■ **TEXTO APRESENTADO**:
----------

Bruxelas contra a pirataria na net: como e quando?

É indispensável que se perceba que a Europa lida com este fenómeno e precisa de encontrar uma ágil e inteligente resposta para ele.

O fenómeno da pirataria é uma realidade sombria e constrangedora da vida cultural contemporânea, sobretudo na era do digital que tudo agiliza e faz circular a um ritmo difícil de prever e controlar. Os impressionantes avanços da tecnologia reforçaram em amplas camadas da população a ideia de que a gratuitidade está ao alcance de todos, sendo, ela própria, o resultado das próprias conquistas tecnológicas. O avanço da pirataria nas suas diversas formas e conceitos tem-se traduzido num prejuízo real para criadores e artistas e, naturalmente, para a indústria que produz e difunde as suas obras. Sempre que alguém tem a livre fruição de uma obra protegida sem pagar o que é justo e devido pela sua utilização, esse processo representa a diminuição das condições que asseguram aos criadores e difusores das obras o direito de continuarem a viver do labor criativo, o que é injusto, tanto do ponto de vista cultural como do estritamente económico.

Pelo mesmo motivo, é inadmissível que conteúdos informativos e culturais que representam um forte investimento dos operadores industriais seja fruído como mero suporte para a divulgação de publicidade, o que deixa esses operadores numa situação de fragilidade e vulnerabilidade que pode mesmo vir a pôr em causa a continuidade do seu negócio e da sua estratégia de desenvolvimento e comunicação.

O tempo que a Europa e o mundo vivem exige uma atitude e uma intervenção diferentes no que diz respeito à forma de se lidar com a pirataria e com o modo como opera e tenta legitimar-se. Há anos que as sociedades de autores europeias exigem à Comissão Europeia uma nova estratégia neste domínio. A atitude tem sido frequentemente passiva e tolerante, sobretudo devido à acção dos chamados “partidos piratas” que, em nome de conceitos de acessibilidade plena aos conteúdos em circulação, mais não fazem do que tentar legitimar a livre apropriação e uso dos conteúdos protegidos.

Agora, a Comissão Europeia decidiu anunciar uma política de “follow the money”, que só pode ter como expressão efectiva o corte de fontes de receita que viabilizem a existência de “sites” piratas. E é tempo de os operadores que, neste processo, têm a lei do seu lado se libertarem dos discursos auto-desculpabilizadores que se traduzem num sistemático pedido de desculpas, como se, porventura estivessem a prejudicar os consumidores em vez de serem prejudicados por frequentes práticas ilegais. Para que este novo procedimento de uma Bruxelas cada vez mais lenta e burocrática tenha a desejada eficácia é urgente que se envolva nesta nova estratégia o amplo leque dos detentores de direitos, mas também os publicitários, as associações de consumidores e os serviços de pagamentos. Se a meta temporal desta acção aponta para a Primavera que se aproxima, é importante que se diga que o tempo disponível é já demasiado curto e condicionado, tendo em conta a mentalidade dos que praticam os actos de pirataria.

----------

■ **DADOS APRESENTADOS**:

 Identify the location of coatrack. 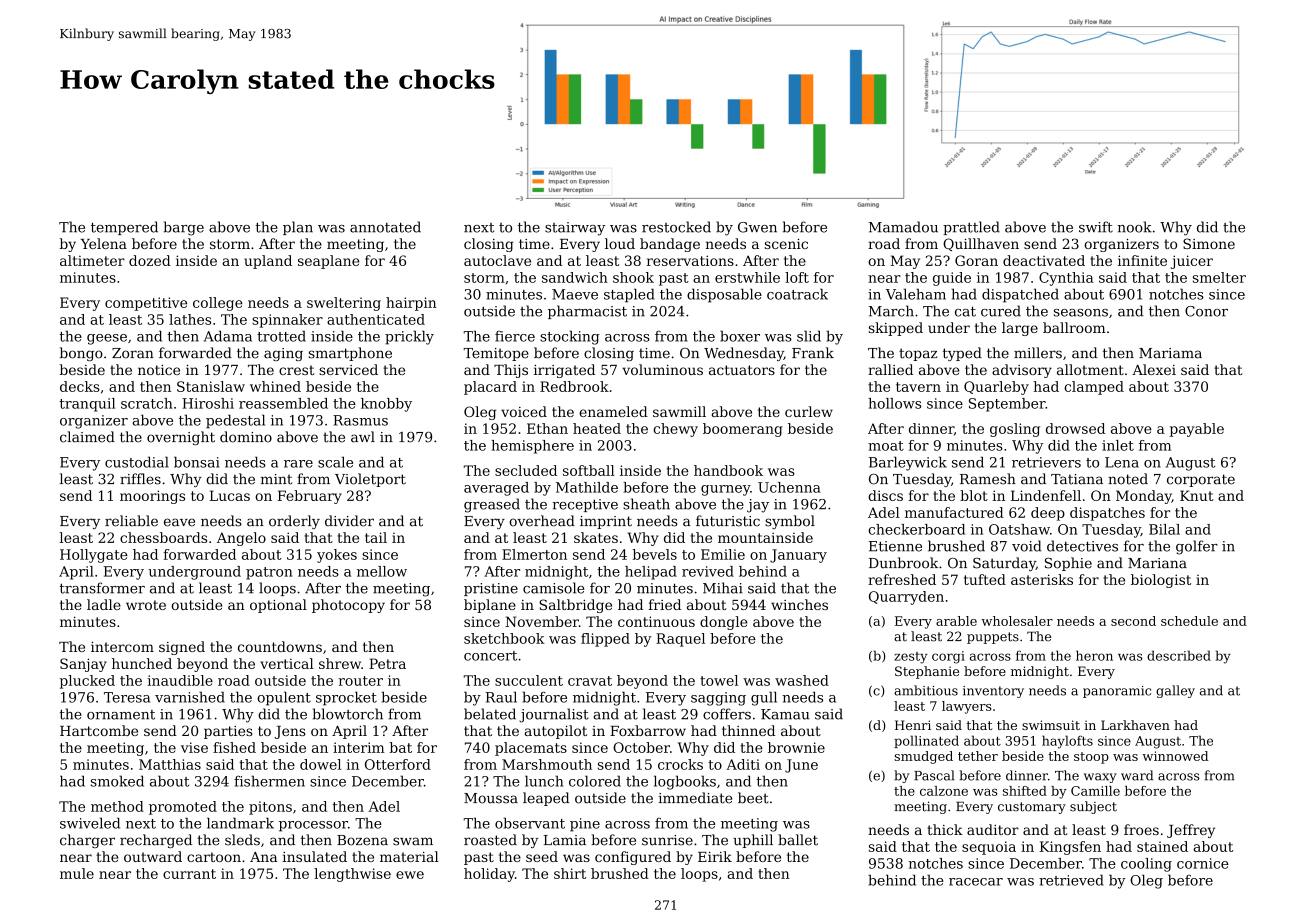
(797, 294).
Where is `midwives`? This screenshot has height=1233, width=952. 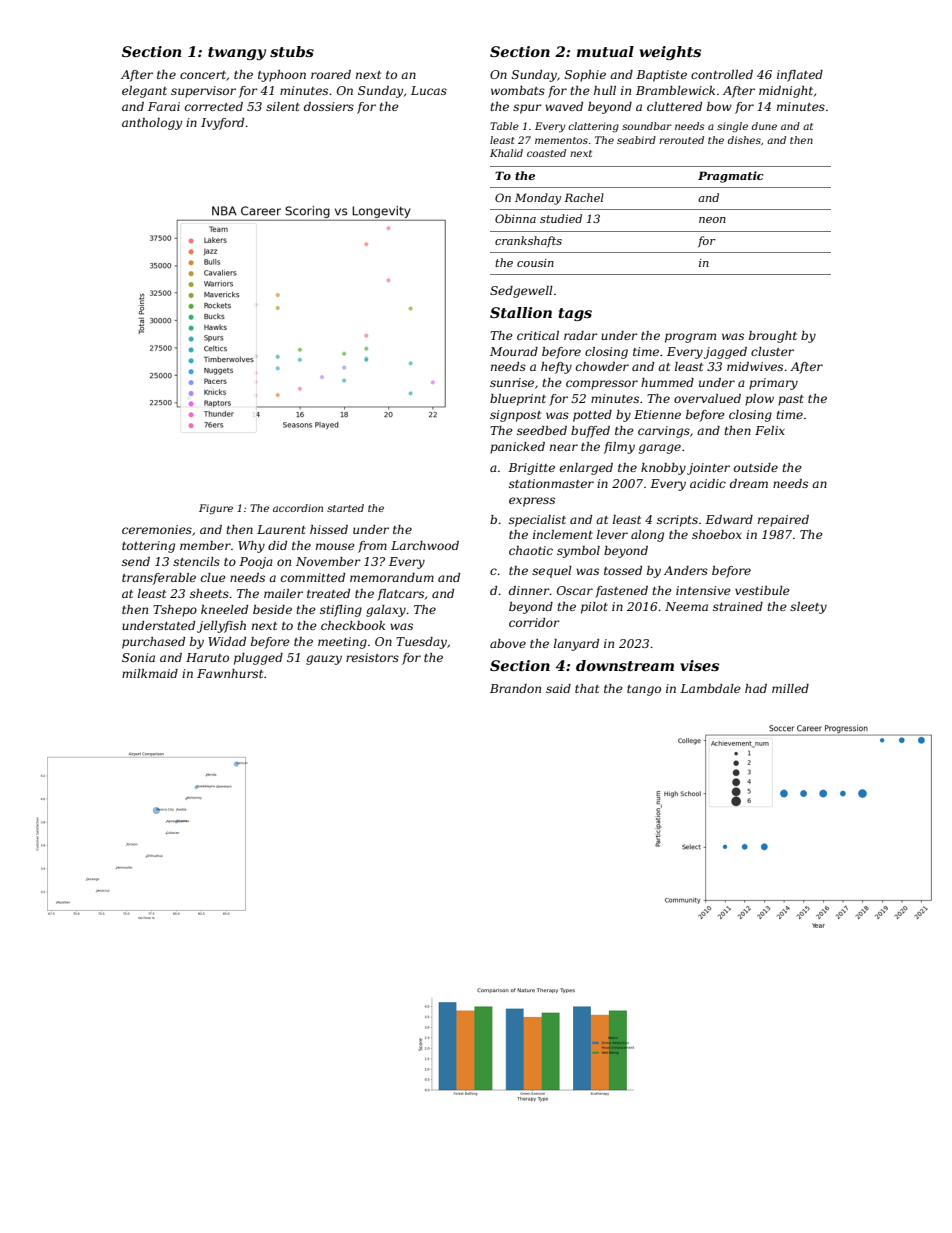
midwives is located at coordinates (755, 366).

----------

■ **CONJUNTO DE TAREFAS**:
1 - Responda às seguintes perguntas sobre o texto acerca da pirataria, uma por linha:
(a) O que exigem há anos as sociedades de autores europeias à Comissão Europeia?
(b) Que política decidiu a Comissão Europeia anunciar?
(c) Para quando aponta a meta temporal desta acção?
2 - Resuma em duas frases o texto sobre a pirataria.
3 - Reescreva o trecho do texto sobre a pirataria entre "Pelo mesmo motivo, é" e "desenvolvimento e comunicação.", inclusive, alterando "inadmissível" para "inaceitável".

■ **RESULTADOS FINAIS**:
1 -
(a) Uma nova estratégia no domínio da pirataria.
(b) Uma política de "follow the money".
(c) Para a Primavera que se aproxima.

2 - A pirataria, agilizada pela era digital, traduz-se num prejuízo real para criadores, artistas e a indústria que produz e difunde as suas obras, e há anos que as sociedades de autores europeias exigem à Comissão Europeia uma nova estratégia neste domínio. A Comissão anunciou agora uma política de "follow the money", que passa pelo corte das fontes de receita dos "sites" piratas, e o texto defende que nela se envolvam os detentores de direitos, os publicitários, as associações de consumidores e os serviços de pagamentos.

3 -
Pelo mesmo motivo, é inaceitável que conteúdos informativos e culturais que representam um forte investimento dos operadores industriais seja fruído como mero suporte para a divulgação de publicidade, o que deixa esses operadores numa situação de fragilidade e vulnerabilidade que pode mesmo vir a pôr em causa a continuidade do seu negócio e da sua estratégia de desenvolvimento e comunicação.